На одной площадке с Тоськой жила девочка-даун. Она подкарауливала Тоську у дверей, бросалась к ней навстречу и тыкала ей в лицо, в шею и в живот острыми кулачками, повторяя: «Ту-ту-ту-ту!»
Девочке-дауну родители разрешали гулять во дворе. Она брала Тоську за руку, и вдвоем они спускались по ступенькам, девочка-даун не переставала щебетать.

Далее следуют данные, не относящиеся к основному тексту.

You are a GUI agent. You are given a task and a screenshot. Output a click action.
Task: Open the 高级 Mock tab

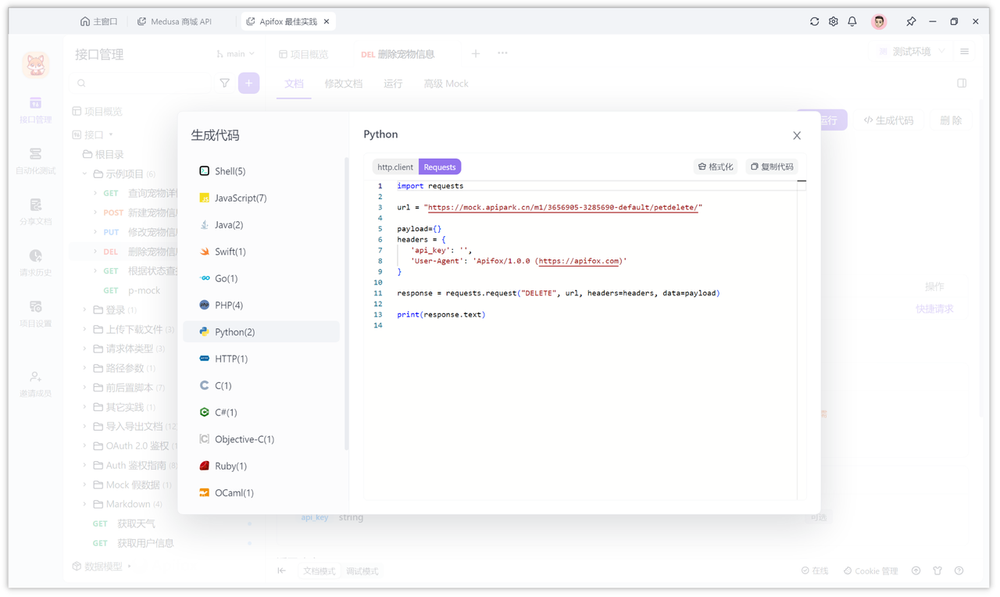coord(444,84)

Во дворе она любила забраться в самую гущу, в толпу играющих детей, и там стоять так, чтобы все налетали на нее. И каждому, толкнувшему ее невзначай, она заглядывала в лицо и улыбалась. Если детям случалось раскричаться сверх всякой меры, то и она кричала за компанию что-то невнятное что было сил, и хлопала в ладошки, и от полноты охватывавших ее чувств даже подпрыгивала на месте. И когда ее случайно сбивали с ног, она не плакала, а только озадаченно говорила, поднимаясь: «Ту-ту-ту-ту-ту». Больше она ничего не умела говорить.
Потом девочка-даун умерла, и все ходили посмотреть на нее, как она лежит, не шевелясь, не замечая никого. И Тоська сходила к ней за день 19 раз, и это получалось — больше всех. Ей всех удобней — только пройди через площадку.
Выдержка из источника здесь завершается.